Community of performers excel in 'Our Town'
/City Pages Ed Huyck
March 19, 2014
It's easy to be cynical about Our Town, Thornton Wilder's look at the rhythms of small-town life in turn-of-the-20thcentury New England. Over the years, countless mediocre productions have stripped the play of its inner beauty and power, leaving behind memories of dull acting and dusty characters. It just takes one great production, however, to change that perception. In his production notes, director Peter Rothstein shares his eye-opening experience of seeing the show at American Players Theatre in Spring Green, Wisconsin. Local audiences have a chance to enjoy a similar experience if they take in Theatre Latte Da's new production.
In Rothstein's vibrant creation, Our Town becomes an absolutely immersive adventure — one that celebrates the concept of community at every turn.
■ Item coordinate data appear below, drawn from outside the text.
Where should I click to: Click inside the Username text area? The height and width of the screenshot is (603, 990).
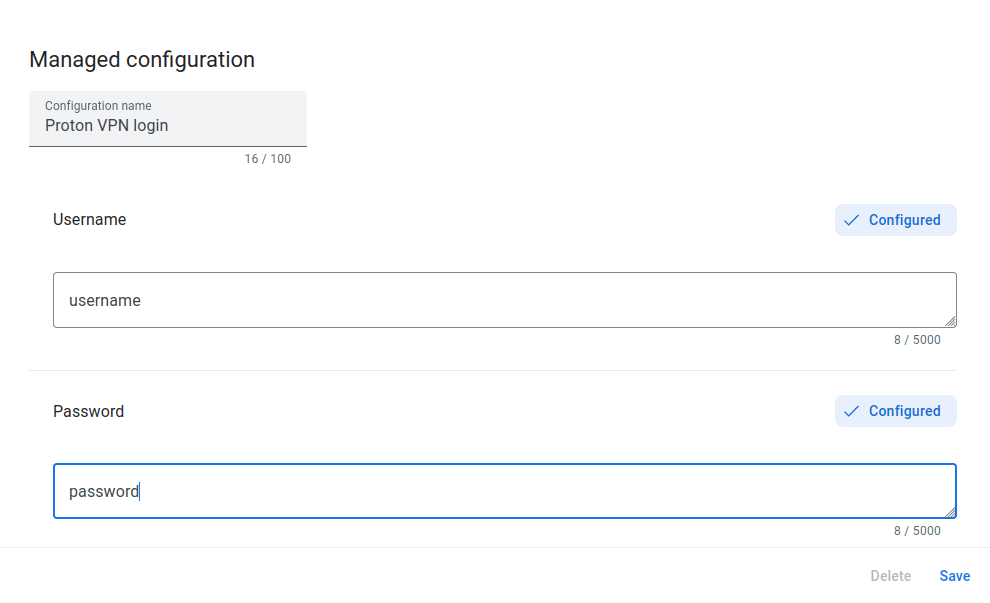pyautogui.click(x=504, y=300)
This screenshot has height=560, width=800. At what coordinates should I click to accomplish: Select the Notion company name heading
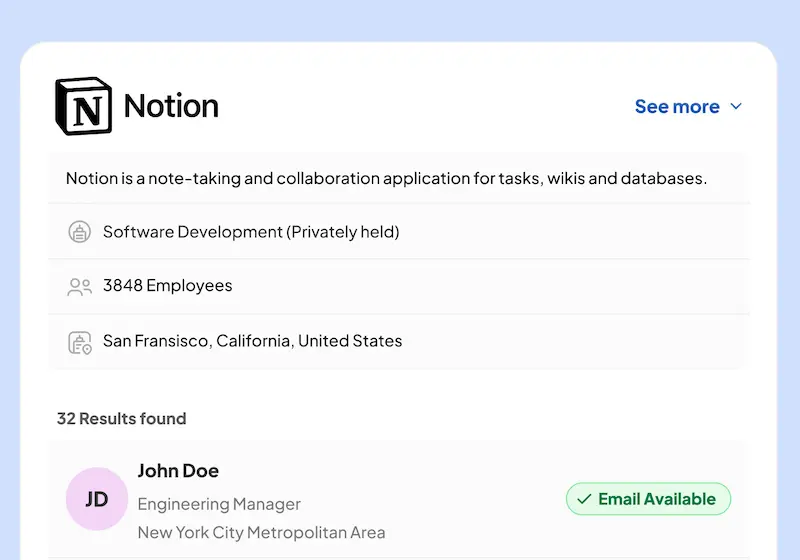pyautogui.click(x=171, y=106)
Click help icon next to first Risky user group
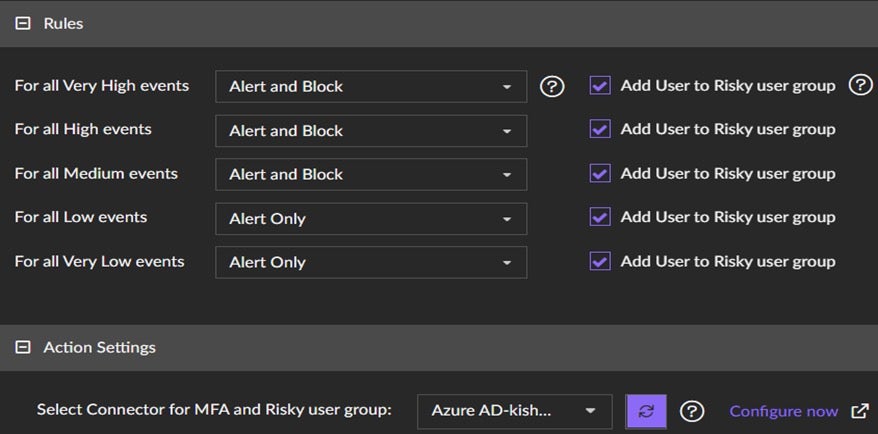Viewport: 878px width, 434px height. click(860, 85)
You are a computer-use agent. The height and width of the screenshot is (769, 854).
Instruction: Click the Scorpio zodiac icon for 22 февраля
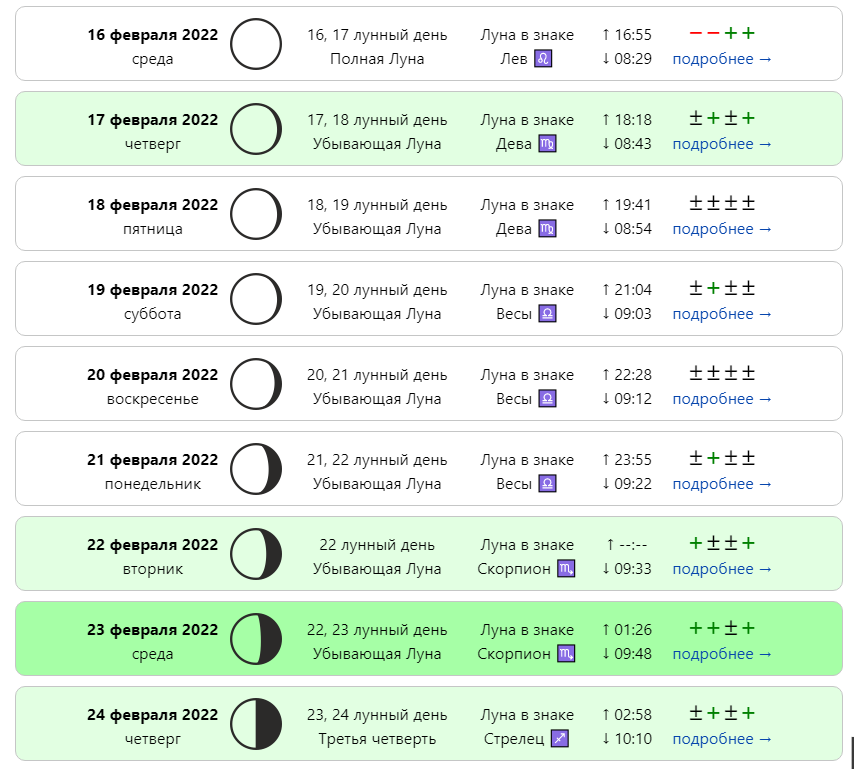[566, 568]
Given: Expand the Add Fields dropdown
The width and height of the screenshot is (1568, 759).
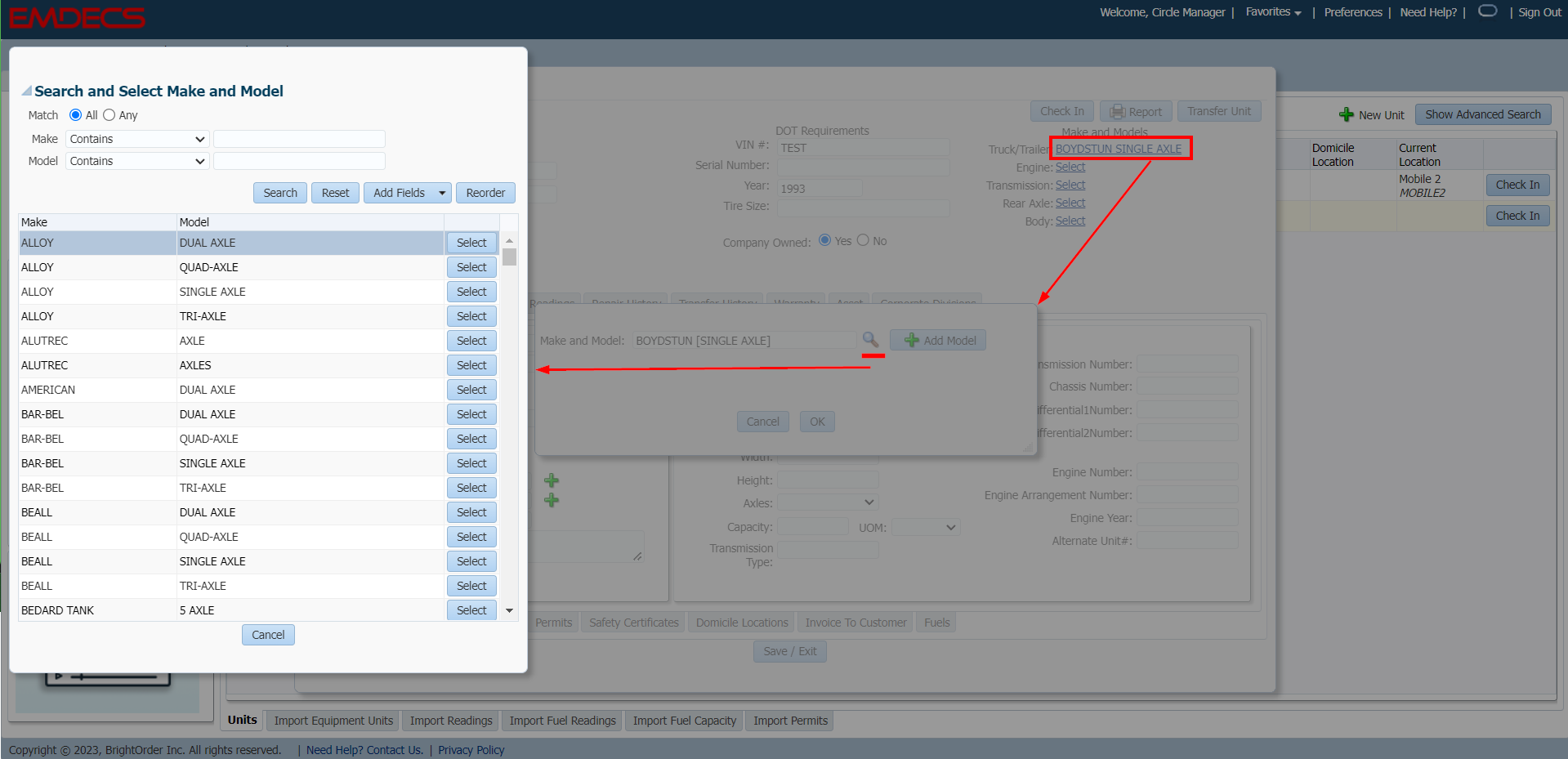Looking at the screenshot, I should pos(442,193).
In the cavern-like Lab Theater, the spare stage serves as a de facto lobby before the play starts and during each of the two short intermissions. Folks mingle and talk, while the company shares a selection of folk tunes and pop songs from the early-20th-century setting of the play. Music plays a vital role here, but this isn't a musical — there are no dancing ghosts in the last act, no tender love ballad as two young people fall in love. Instead music is woven into the tapestry of the show. We hear songs before the play starts and during each intermission. It's all provided by the company members, who take up a bevy of instruments and jam as if the performance were taking place on a front porch on a warm summer's night.
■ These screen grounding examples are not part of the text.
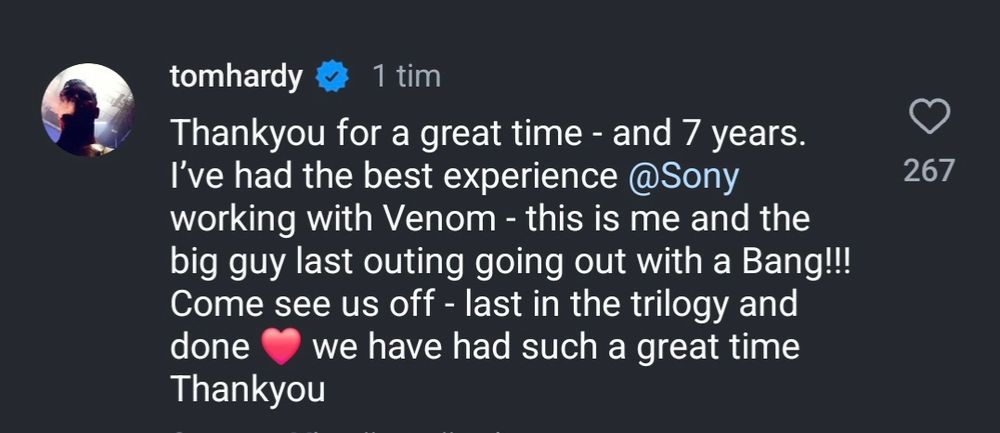This screenshot has width=1000, height=433.
Task: Click the word 'done' before the heart emoji
Action: coord(211,347)
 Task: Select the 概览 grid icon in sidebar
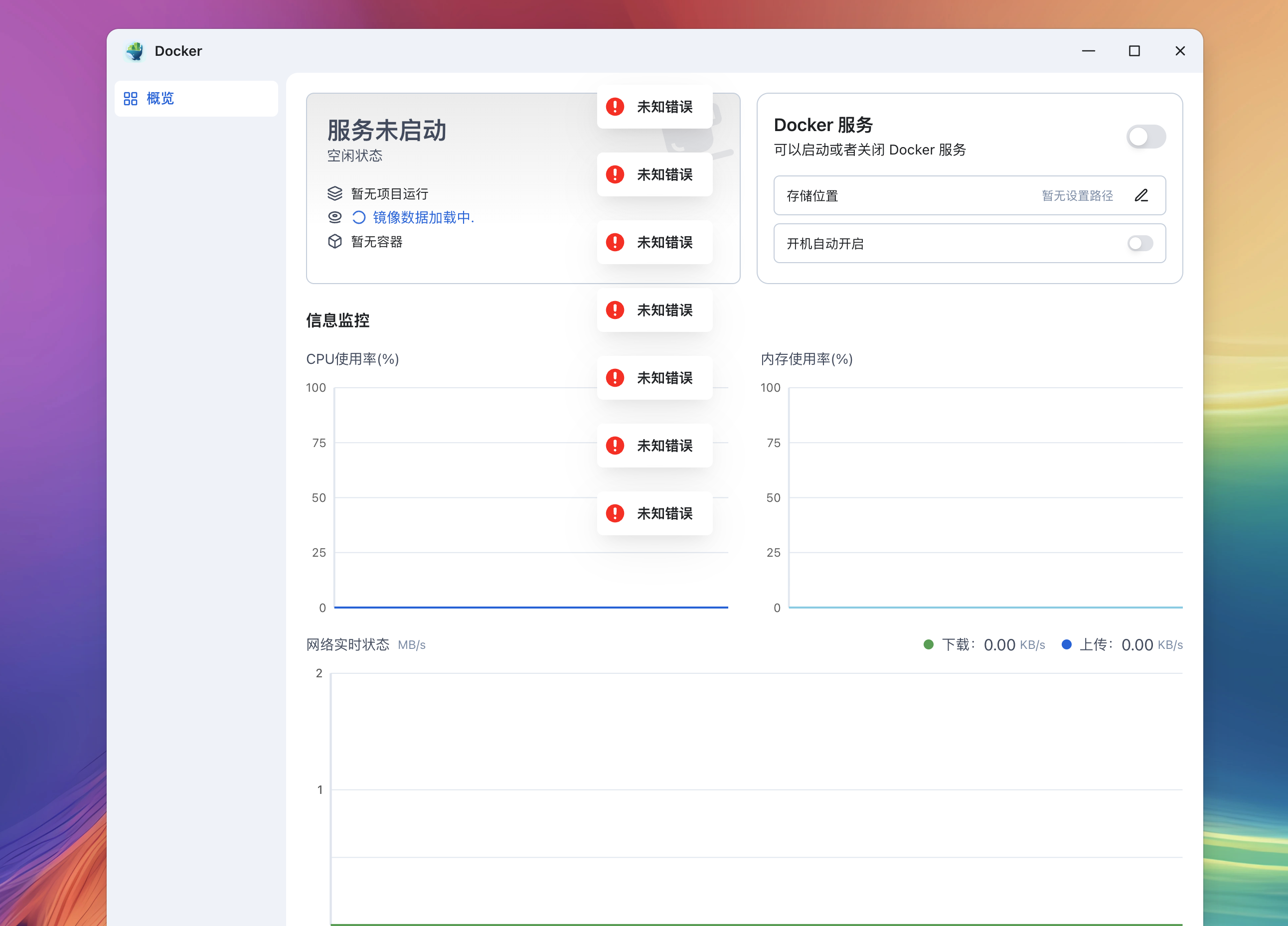coord(131,99)
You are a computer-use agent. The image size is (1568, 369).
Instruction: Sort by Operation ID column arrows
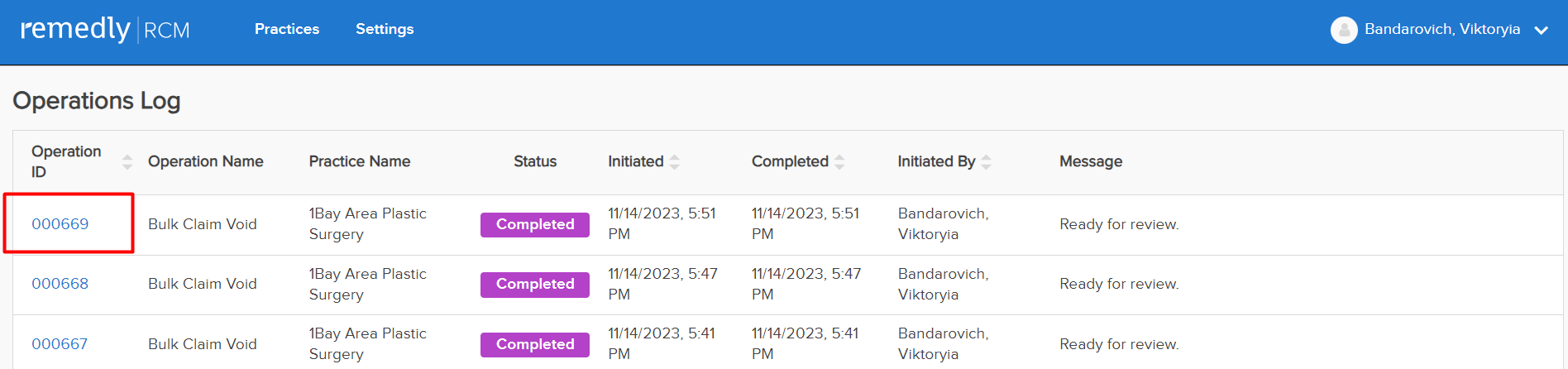(127, 161)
The lines between audience and actor — and house and stage — are further blurred during the show, as the actors find empty seats in the house to sit in while waiting for the next scene. That's fitting for Wilder's play, which removes the fourth wall and presents a sort of meta-theater, in which the stage manager freely talks about this being a play (she even holds a script) while guiding us on a tour of Grover's Corner. And yes, the stage manager is a she in this particular rendition. Local legend Wendy Lehr takes up the role of the behind-the-scenes witness to all of the action before us. Shifting the typically male role of stage manager to a woman is only part of the overall casting. Rothstein underscores the idea that we are all part of "our" town by including a cast that reflects the modern face of the Twin Cities, a cast far from the lily-white New England of 1901.
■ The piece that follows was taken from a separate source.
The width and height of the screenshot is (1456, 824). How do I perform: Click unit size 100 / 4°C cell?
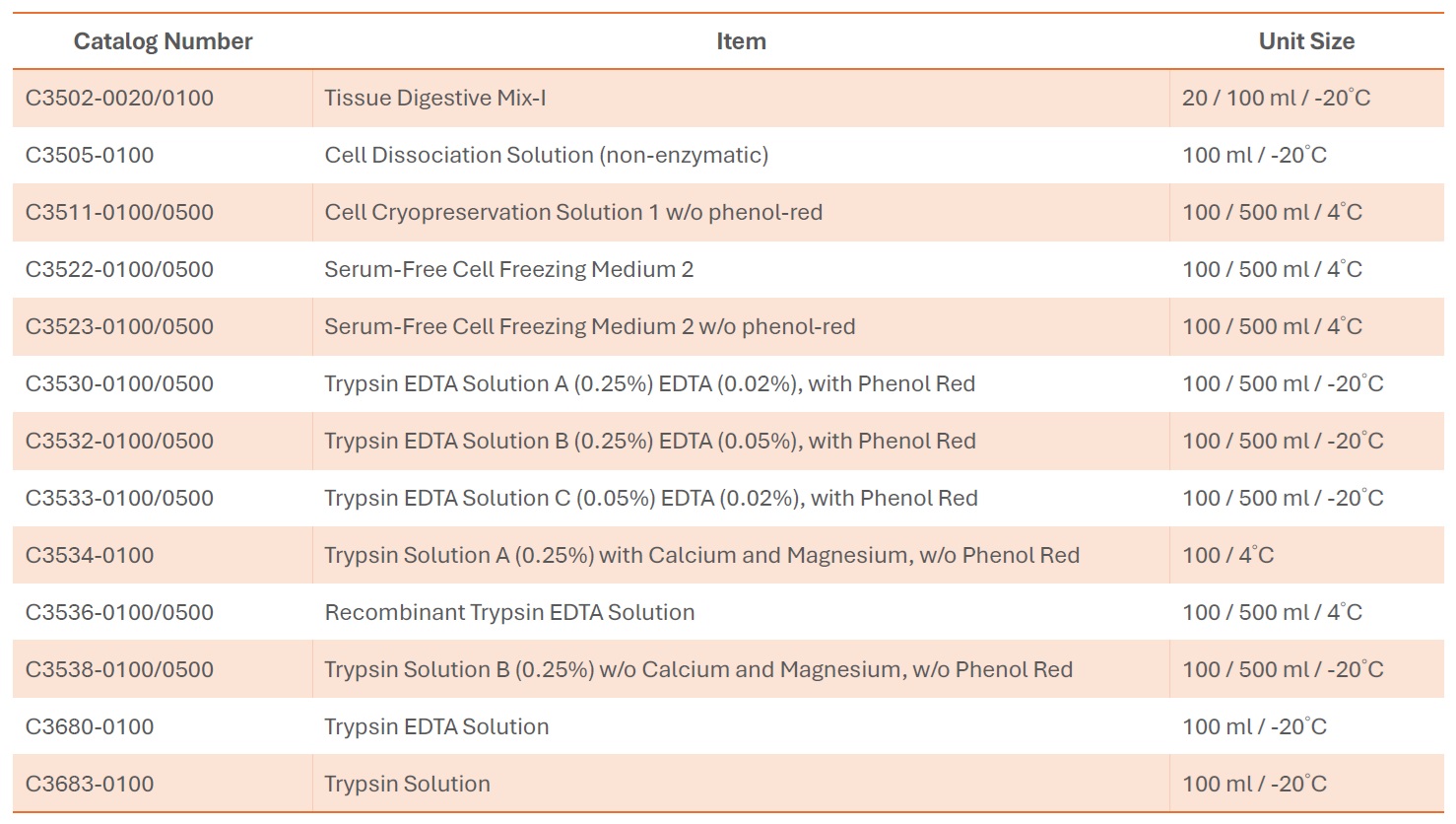[1227, 555]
While the play truly evokes the rhythm of life in this small town, we examine it all through the lens of two middle-class families. The Gibbs and Webbs live in adjacent homes, with families of about the same age. Teenagers George and Emily fall in love, marry, and then are separated by death during the two hours (and 12 years in time) of the play. Two extremely talented young performers — David Darrow and Andrea San Miguel — take on these roles, creating nearly instantaneous chemistry: They fall in love at an ice cream shop, as George keeps moving his chair closer to Emily. The connection grows stronger throughout the scene, until it is clear that these two were made for each other. That brings the final act — appropriately titled "Death and Dying" — into sharper focus. The recently deceased Emily discovers that the mind lives on after death, but that the ghosts in the graveyard prefer to forget what has come before. Traveling back to a day in her life, she learns why. San Miguel shows us the post-existential heartbreak, while Darrow brings out the all-too-living grief of a man suddenly alone in the world. All of this work — the acting, the music, the simple yet effective staging — gives Wilder's deep, subtle, and stunning script a rock-solid platform to work its charms, break the heart, and push the audience out of the theater with a new perspective on every mundane but beautiful moment of life.